The next day, the Executive Mansion press secretary, Jerolinmek M. Piah, issued a matching response, calling the President’s accusers “agent provocateurs to undermine Liberia’s democratic process.” He also said the allegations against the President “fall in the category of hate speech and inciting language which should be condemned and disavowed by all peace-loving Liberians.” He further went on to deny her interference in the country’s political process.
It was following the Executive Mansion’s response that the AU and ECOWAS Chairmen came to Liberia to meet with key political stakeholders, especially presidential candidates and leaders of political parties. By then, LP had already lodged their formal complaint and submitted their evidences of electoral fraud to the NEC, and also filed a request for a writ of prohibition at the Supreme Court to freeze plans for the for the Nov. 7 run-off election until the electoral body could examine the merit of LP’s claims. A stay order had already been served on the NEC by then.
Immediately following the meeting with the AU and ECOWAS Chairmen, LP standard bearer Cllr. Charles Brumskine, in an interview with the British Broadcasting Corporation (BBC), described some of the evidence his party had submitted to the NEC.
In response, at a press conference on Friday, Nov. 3, Information Minister Eugene Nagbe rejected Cllr. Brumskine’s claims especially the one LP leader claimed that Madam Sirleaf protested the outcome of the 1985 elections by bringing war upon Liberia and its people.
“Cllr. Brumskine needs to be reminded or made aware that making baseless and reckless accusations about a fair and transparent process that was witnessed by several party agents, local and international actors and acclaimed to be credible, is a demonstration of desperation and dishonesty which this country does not deserve,” Nagbe said.
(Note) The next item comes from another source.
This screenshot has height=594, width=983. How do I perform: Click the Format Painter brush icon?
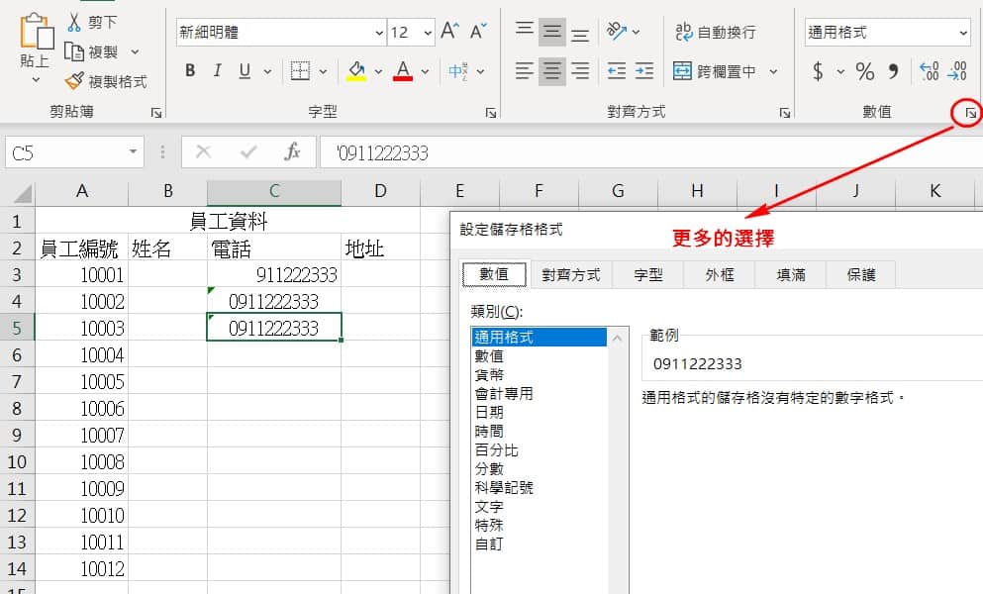[75, 81]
He said the government believes that “this conduct by Cllr. Brumskine is simply the rants of a sore and selfish loser, who is so blinded by ego and arrogance that, even after 12 years of rejection by the voters, he is unable to accept that he is not the presidential choice of the Liberian people.”
Nagbe added: “Brumskine whose position as a third placer was never changed over three recent electoral cycles, has always complained about the outcome of the election process since 2005 when he contested and dismally performed.” He added that it is unprofessional for Cllr. Brumskine to be discussing issues in the media space, that are already the jurisdiction of the court.
Until the legal issues in the electoral process have been addressed, either at the level of the NEC or the Supreme Court, the fray is expected to persist, unrelenting on both sides, even with a certain measure of comic relief. Regardless, the depth of the President’s alleged involvement therein is perceived to be less in word and more in her deeds, whatever they may be.